Ingredients
The following ingredients have 3 Servings
- 6 ounces fresh strawberries (about 2 handfuls or 3 ounces blackberries)
- 1 cup all-purpose flour
- 1 teaspoon baking powder
- ¼ teaspoon fine sea salt
- 1/3 cup coconut sugar
- 3 tablespoons cold unsalted butter
- 1/3 cup + 1 tablespoon heavy cream or coconut cream
- Coarse sanding sugar for topping (optional)
Instruction
- Preheat the oven to 350 degrees and line a baking sheet with parchment paper or a silicone mat.
- Next, slice the strawberries into quarters. (If using blackberries, slice them in half.)
- In a medium-size bowl, combine the flour, baking powder, salt, and sugar. Stir with a fork until well blended.
- Next, add the butter and cut it into the mixture using two knives or a pastry blender. Work the butter in until it’s evenly dispersed and is smaller than peas.
- Add the heavy cream and stir gently until a dough forms.
- Sprinkle in the strawberries and fold gently to combine.

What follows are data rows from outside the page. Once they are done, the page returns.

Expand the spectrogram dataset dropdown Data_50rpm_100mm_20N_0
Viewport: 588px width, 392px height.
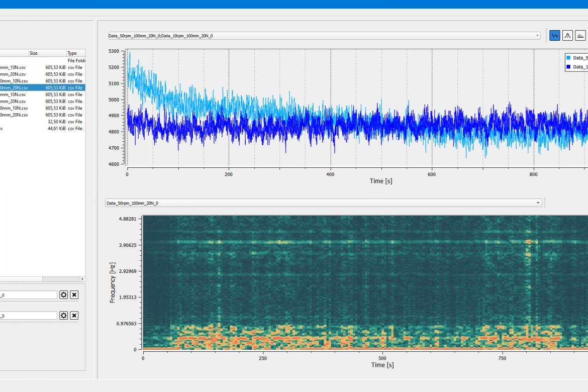[x=538, y=203]
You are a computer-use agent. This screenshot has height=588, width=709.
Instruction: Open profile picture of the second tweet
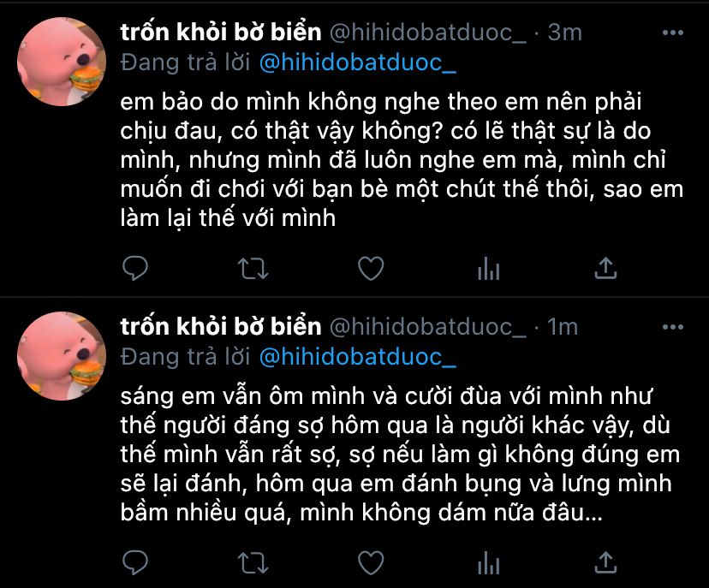point(62,356)
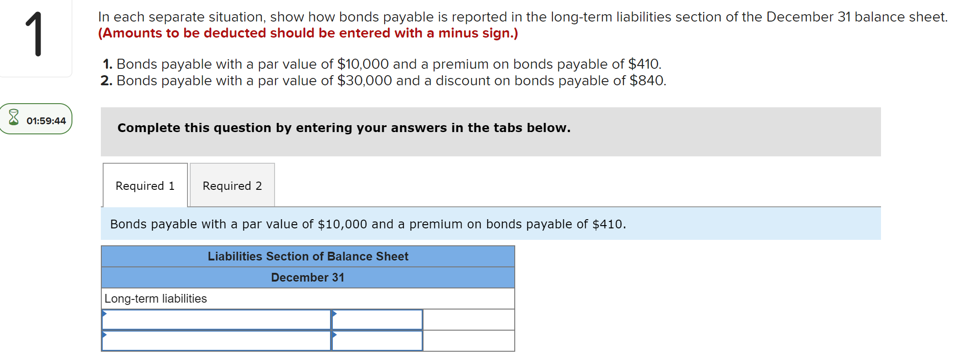This screenshot has height=354, width=980.
Task: Click second row amount entry box
Action: (376, 341)
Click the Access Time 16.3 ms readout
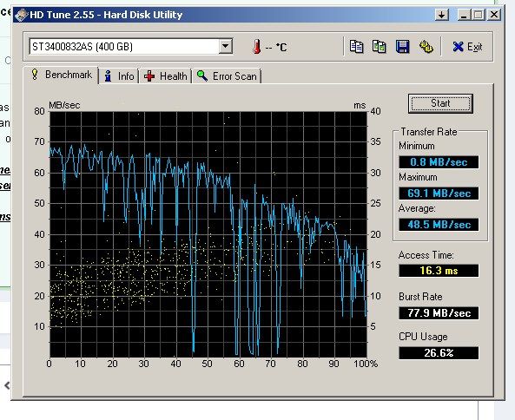Image resolution: width=515 pixels, height=420 pixels. click(439, 271)
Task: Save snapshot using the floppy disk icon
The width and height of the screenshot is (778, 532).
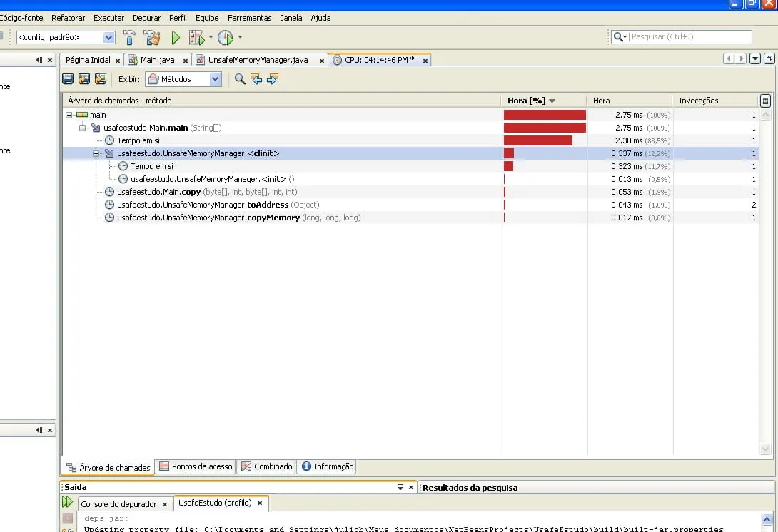Action: 68,79
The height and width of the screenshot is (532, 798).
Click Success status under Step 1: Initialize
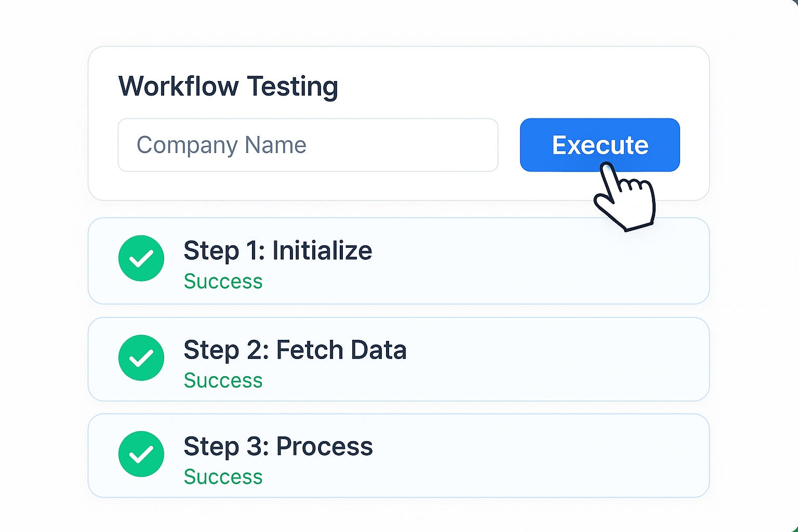223,281

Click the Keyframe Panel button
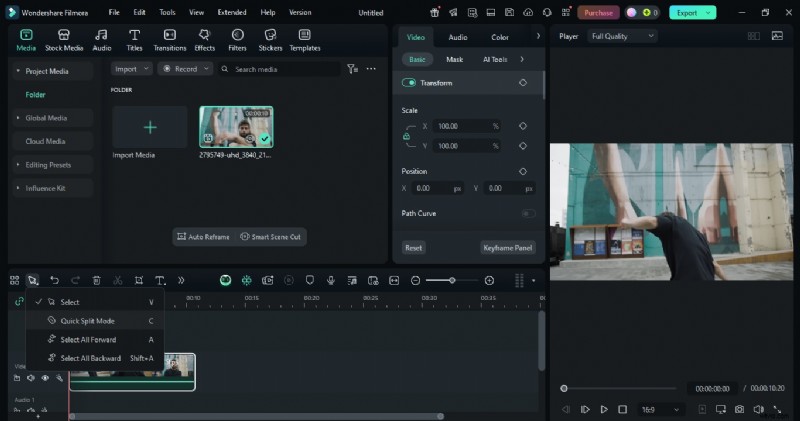508,247
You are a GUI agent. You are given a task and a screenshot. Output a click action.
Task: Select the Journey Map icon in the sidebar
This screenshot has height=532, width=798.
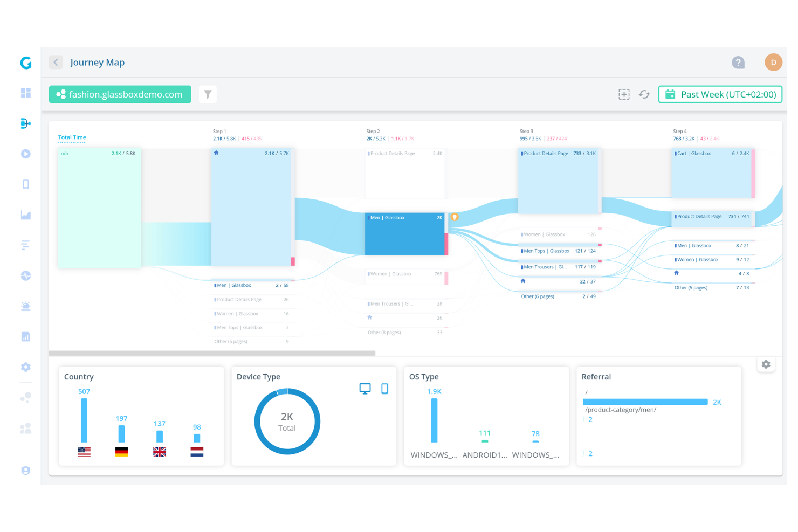[x=25, y=123]
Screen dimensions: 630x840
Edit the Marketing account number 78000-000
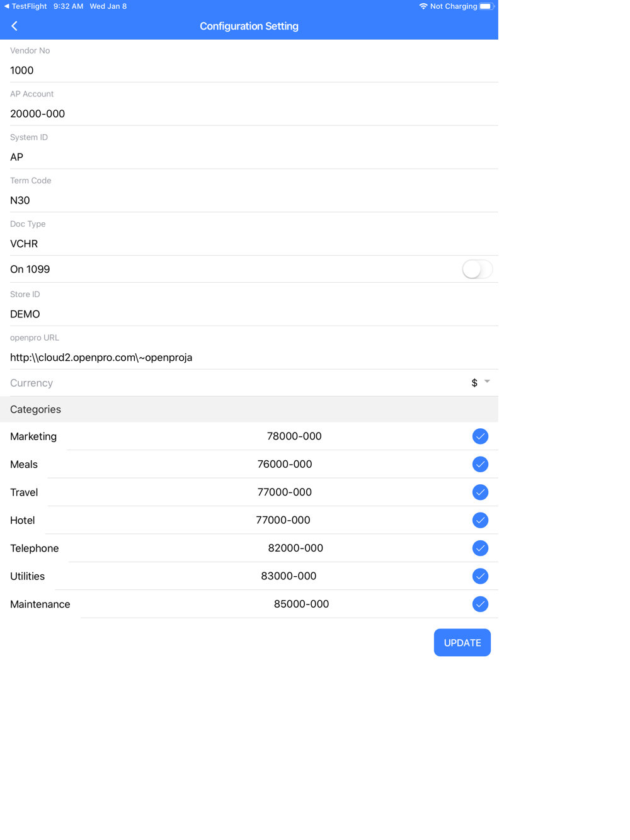[x=294, y=436]
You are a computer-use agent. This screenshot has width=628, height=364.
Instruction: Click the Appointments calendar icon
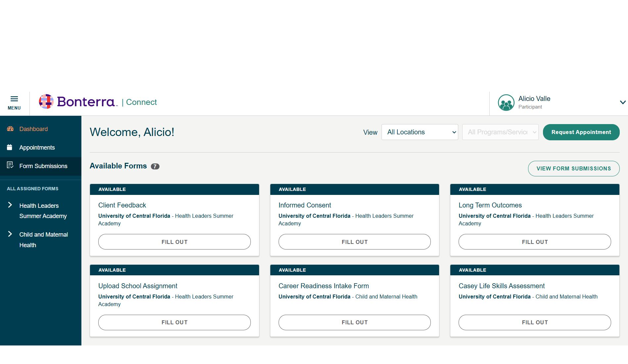click(x=10, y=147)
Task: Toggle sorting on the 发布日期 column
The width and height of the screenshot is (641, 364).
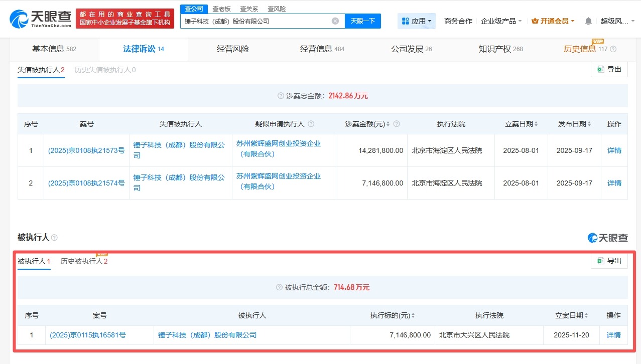Action: [589, 123]
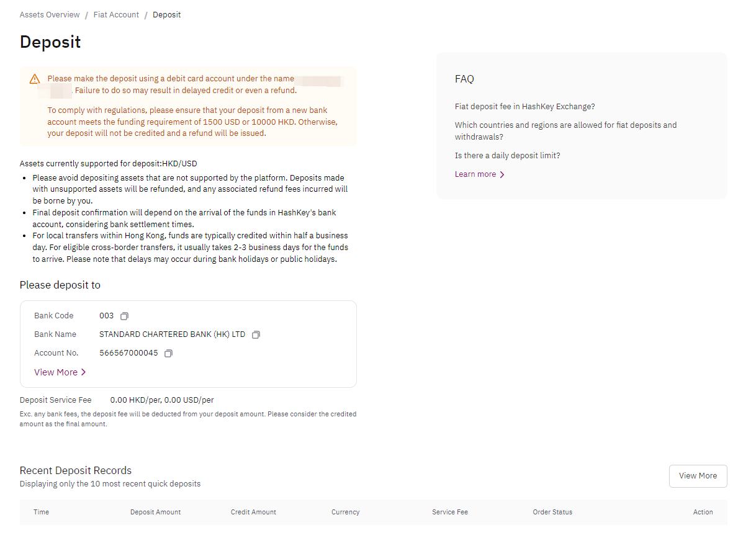Open the Learn more FAQ link

pos(475,174)
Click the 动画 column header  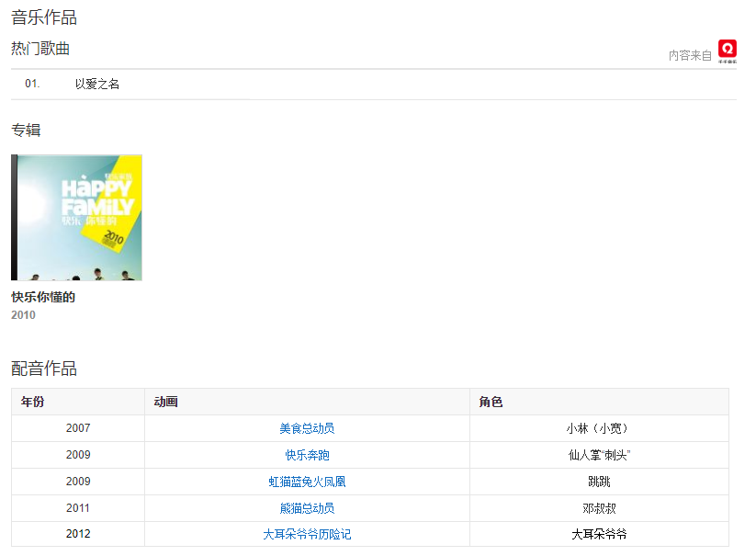[x=166, y=403]
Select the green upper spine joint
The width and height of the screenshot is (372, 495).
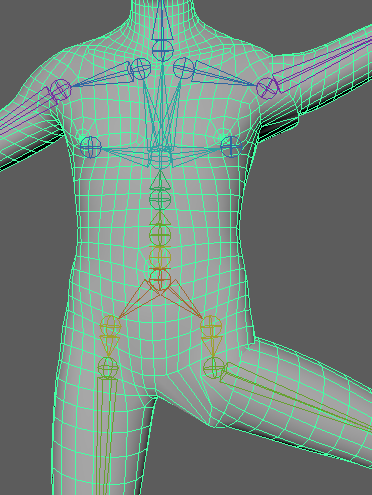pyautogui.click(x=160, y=199)
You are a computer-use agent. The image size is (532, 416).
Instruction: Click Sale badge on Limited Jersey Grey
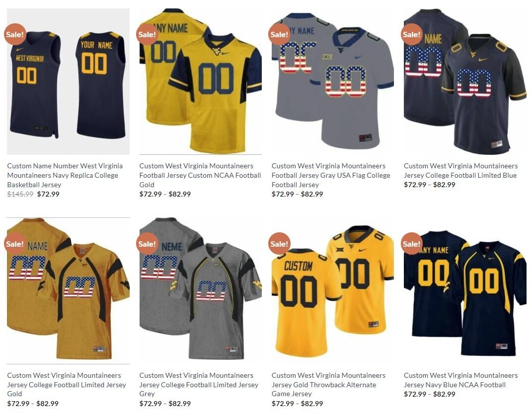point(147,244)
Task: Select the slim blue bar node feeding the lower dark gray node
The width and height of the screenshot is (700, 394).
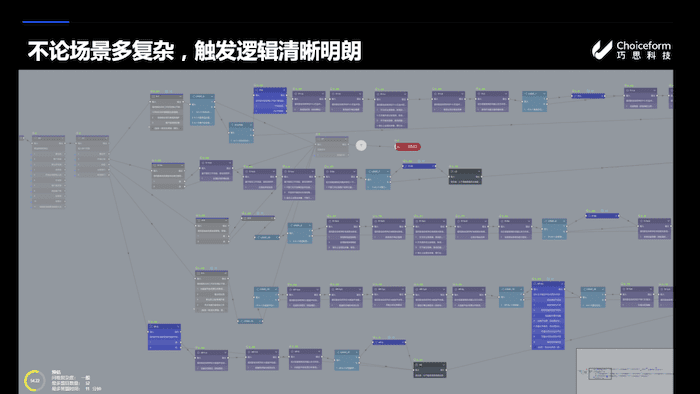Action: pos(389,343)
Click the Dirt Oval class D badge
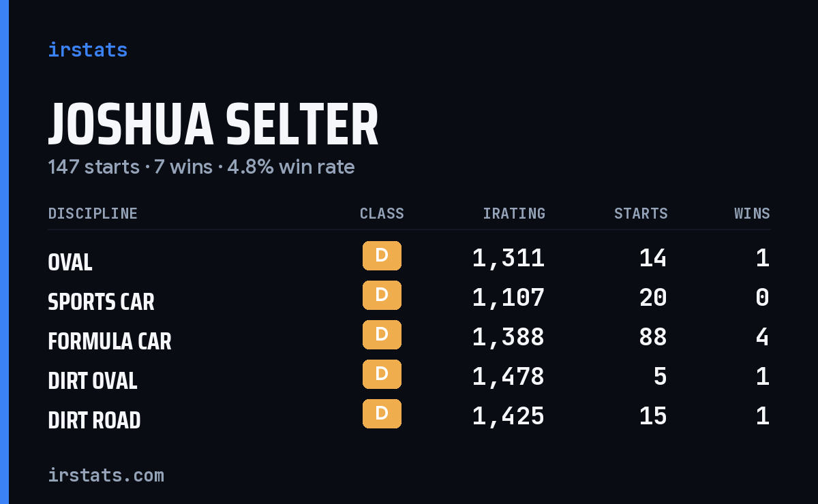Screen dimensions: 818x504 coord(382,375)
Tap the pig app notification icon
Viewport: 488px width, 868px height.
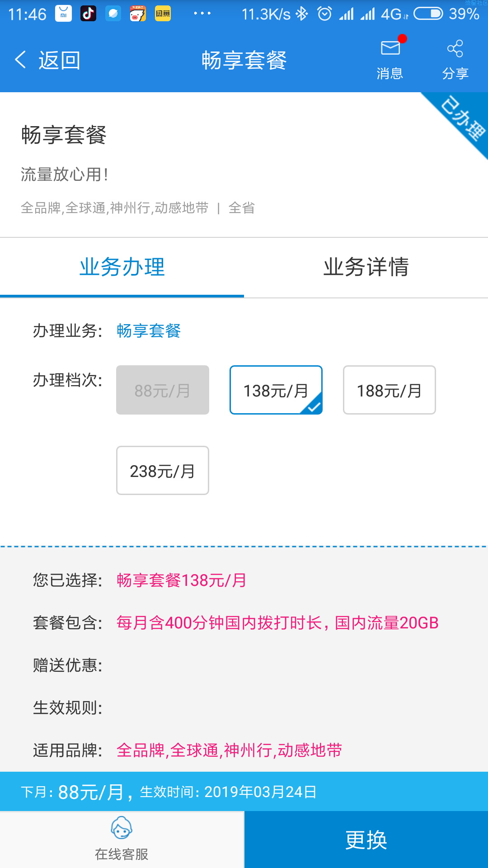[138, 14]
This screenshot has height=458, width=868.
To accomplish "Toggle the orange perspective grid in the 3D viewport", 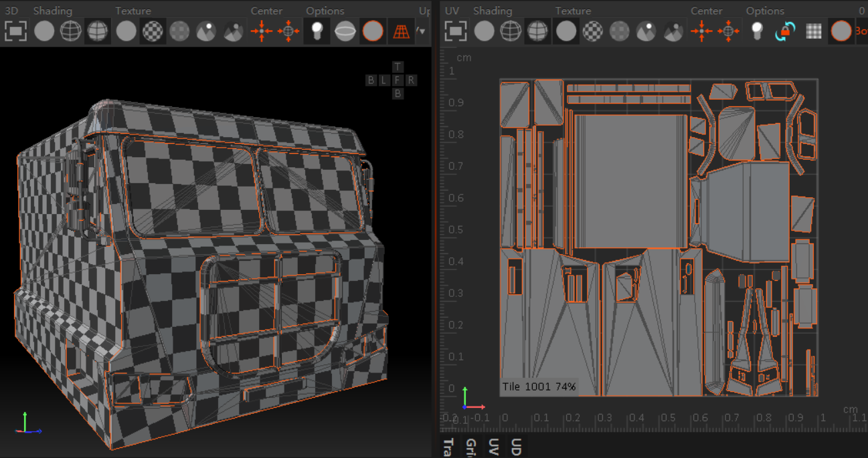I will click(x=401, y=31).

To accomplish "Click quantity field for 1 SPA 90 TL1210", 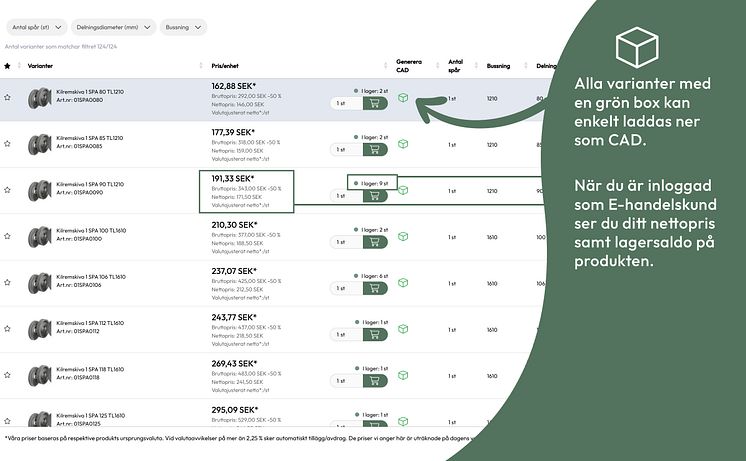I will pyautogui.click(x=344, y=195).
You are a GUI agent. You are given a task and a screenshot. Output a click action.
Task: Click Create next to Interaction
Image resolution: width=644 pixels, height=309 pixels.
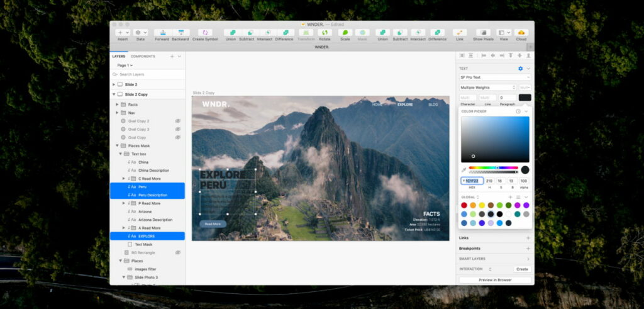coord(522,269)
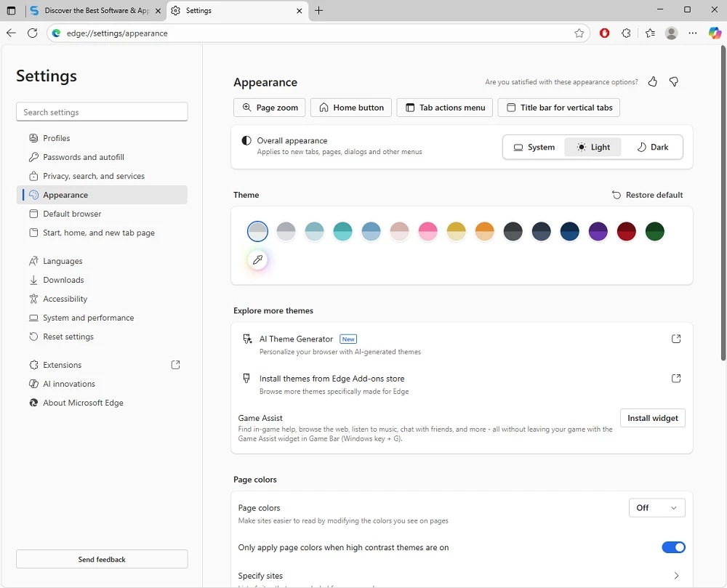This screenshot has width=727, height=588.
Task: Open the Page colors dropdown
Action: tap(656, 508)
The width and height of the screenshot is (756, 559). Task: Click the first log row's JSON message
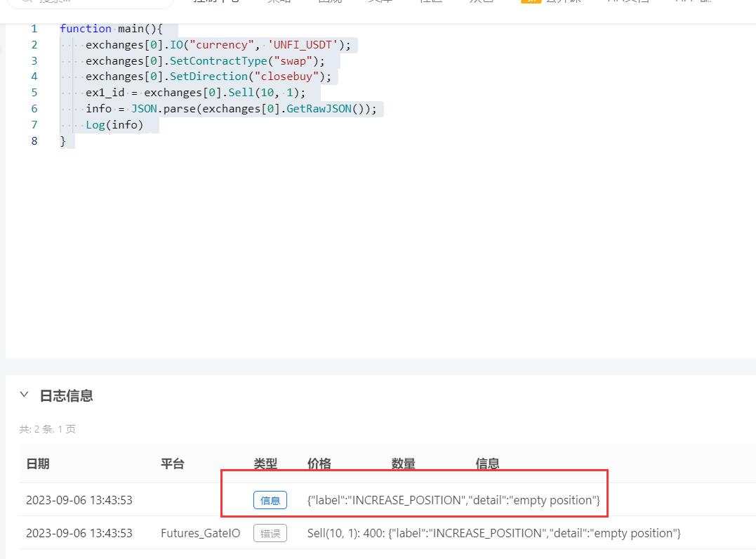click(453, 500)
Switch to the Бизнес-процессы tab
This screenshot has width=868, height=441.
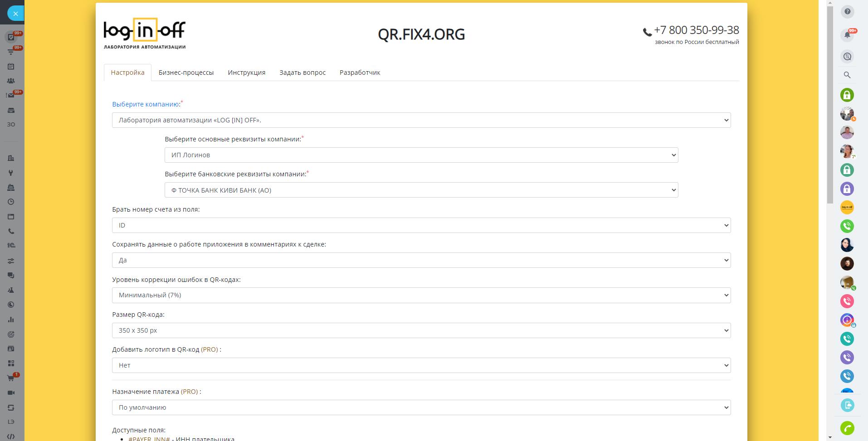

- Scoop 6 balls of dough onto the baking sheet and top with a sprinkling of coarse sugar (if using). Bake the cookies for 35-38 minutes. (You can also make 12 smaller cookies and bake them for 20-25 minutes.)
- Move the cookies to a wire rack to cool completely before serving. The cookies soften as they rest so they’re best when served the same day.